演劇「リチャード二世」鑑賞レポート
リチャード二世
2020 10/02
|ー2020 10/25
UP:2021/03/13
9時間にも及ぶ上演で演劇界の度肝を抜いたという『ヘンリー六世』から、『リチャード三世』、『ヘンリー四世』、『ヘンリー五世』と足掛け12年にわたり新国立劇場で上演されたシェイクスピア歴史劇シリーズ。このたび、血族も同じ俳優で演じ続けたという国内外でも希少な試みの完結編が、過去作の上映と併せて上演された。本作は、薔薇戦争の発端となる王位譲渡を描いた、これまでの歴史絵巻の起点となる作品である。
若くして戴冠し、現実を直視できず身勝手な振る舞いを続けた結果、追われるように王位を譲り渡したリチャード。彼が逃げ伸びた城は、小さな囲いで作られた貧相なもので、その王冠と同じく、権威ははかなく、どこか滑稽なものであることを象徴している。岡本健一演じるリチャードは、為政者としての器を持ち合わせておらず人心が離れるのも仕方ないような浅はかな人物であるが、王位譲渡の際の鏡の場面や幽閉されたロンドン塔の場面で、自分の来し方や存在意義を自問自答する姿には、人間の本質的な哀しさが滲み出ており、場違いなほどに美しく紡がれる言葉の数々と共に惹き込まれてしまった。生まれる時代や立場が違ったら、周りに彼を正しく導く人の存在や早くに聡明な気づきがあったのならば、この詩人の男の運命も変わっていたのだろうかとつい思わされる反面、冷めた目撃者のような気持ちにもさせられた。

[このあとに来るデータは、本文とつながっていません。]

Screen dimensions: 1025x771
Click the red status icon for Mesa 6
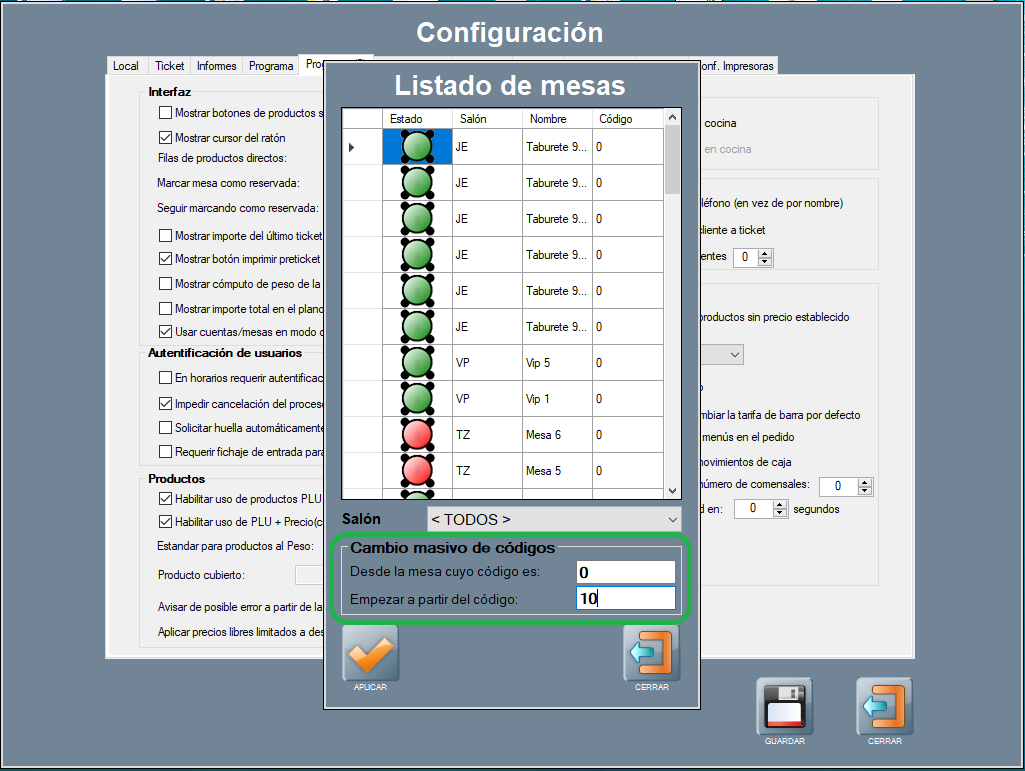click(417, 435)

対する浦井健治演じるボリングブルックは、既に次世代の王となることを予感させる力強い人物として登場。浦井は、権力闘争から目を背け、空想の世界へと逃避していたヘンリー六世役のどこか浮遊した雰囲気とは別人のような変貌ぶりである。人々の血が流れるのに併行し、業を背負うかのように白い衣裳が次第に赤く染まっていく。ボリングブルックがいつから王位を狙っていたのかは観客の想像に委ねられるのだが、王位継承後、感情を表に出さなくなった彼が、オーマール公の嘆願やラストのリチャードの姿と対峙した時に、王冠を被るが故に抱えることになった孤独と心の揺らぎを、時にユーモラスに、時にシリアスに垣間見せた。他の登場人物の思惑も交錯し、悲喜こもごも、そんなに物事は単純ではないという描き方が心憎い。
草花が生い茂る荒野のような舞台美術は、場面によって城の中庭や海辺の浜へと見る者をいざない、人間の盛衰も自然界の営みのごとく諸行無常であることを物語っている。劇場を出ると、一瞬、暗闇から光の下へ出た時のような戸惑いを覚えた。今、見てきたのは別世界の景色だろうか。いや、私達が見てきたものは幾度も塗り重ねられてきた現代と地続きにある確かな歴史だ。
コロナ禍の中、演者や製作者の意地と誇りを賭けたこの舞台シリーズに、続編があることを期待してやまない。